* AIM
Retype the entries between the line holding "Given: Select the" and the line holding "Looking at the screenshot, I should tap(902, 212).", inclusive. Leave the pictures out of your copy.

* INFORMATION SHOWN
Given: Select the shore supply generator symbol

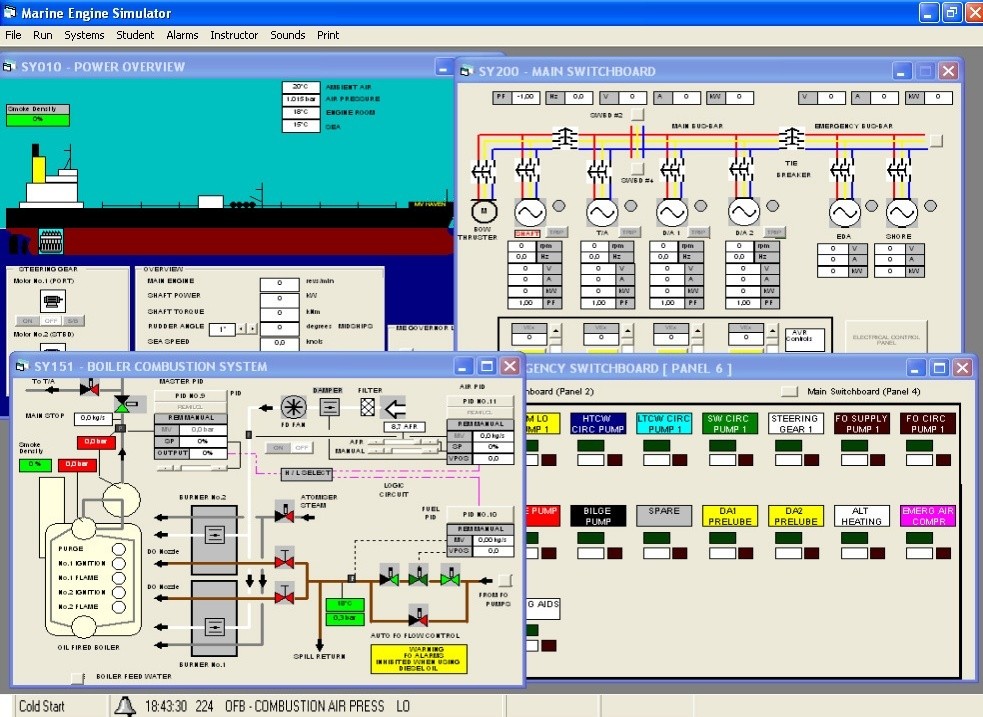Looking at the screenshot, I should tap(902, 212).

...

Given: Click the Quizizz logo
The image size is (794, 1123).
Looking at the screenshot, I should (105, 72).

* WRITTEN SOLUTION
Given: Select the shore supply generator symbol

Looking at the screenshot, I should tap(902, 212).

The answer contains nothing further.